The mesonephroi are limited to regions lateral to the notochord at the level of the base of the pectoral fin buds (fig. 28A, B). They are highly vascularized, partially enveloping the fork of the dorsal aorta. The mesonephric ducts become distinguishable near the caudal margins of the mesonephroi (fig. 29B). Here a small dorsal branch is given off by each of the ducts (fig. 29B, C). These accessory Wolffian ducts run caudad, closely appressed to the sides of the notochord. They possess a lumen, and an epithelium similar to that of the definitive ducts, and extend posteriorly to the level of the base of the swim bladder, where they end blindly.
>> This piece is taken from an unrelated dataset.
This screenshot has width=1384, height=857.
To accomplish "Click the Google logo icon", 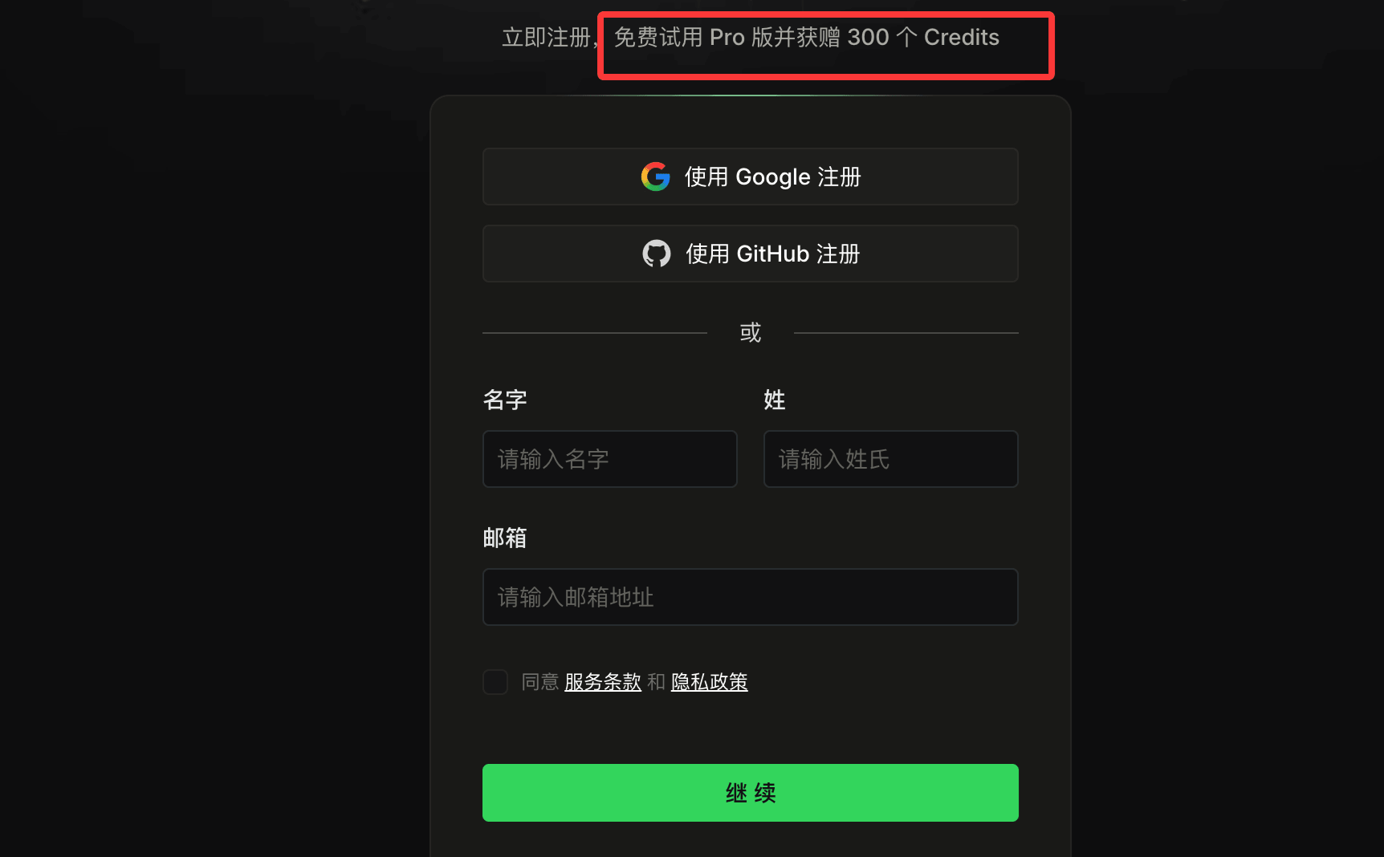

The mesonephric (Wolffian) ducts con-tinue posteriorly, curving ventrad in the postanal region of the coelom, and empty into the base of a somewhat bilobed urinary bladder. The elongate urinary pore is situated posterior to the anus (fig. 31A, D, E).

The gonadial ridges become evident at-tached to the peritoneum undercoating the membranous portion of the swim bladder (fig. 30B, C). They extend caudad as far back as does the swim bladder (fig. 3lA, B). No evidence of sexual dimorphism in the gonads is visible at this stage.

The two lobes of the pituitary gland are completely separate. The infundibulum has moved back to a position posterior to the hypophysis and is poorly distinguishable from the hypothalamus. The hypophysis is detached from the stomodeal ectoderm and exhibits no differentiation into transitional, intermediate,, or anterior lobes (fig. 27A). A plexus of blood vessels derived from the “circle of Willis,” described for stage 12, supplies the pituitary. The epiphysis is small, saccate, and lodged between the optic lobes, and the connection with the diencephalon is narrowed down considerably (fig. 26A). The thyroid makes its first appearance in this stage or in stage 17. It is present as a diffuse group of small follicles around the ventral aorta at the level of the third and fourth aortic arches (figs. 26B, 27A). In later stages it becomes increasingly difficult to locate, as it migrates caudad in individual lobules or follicles.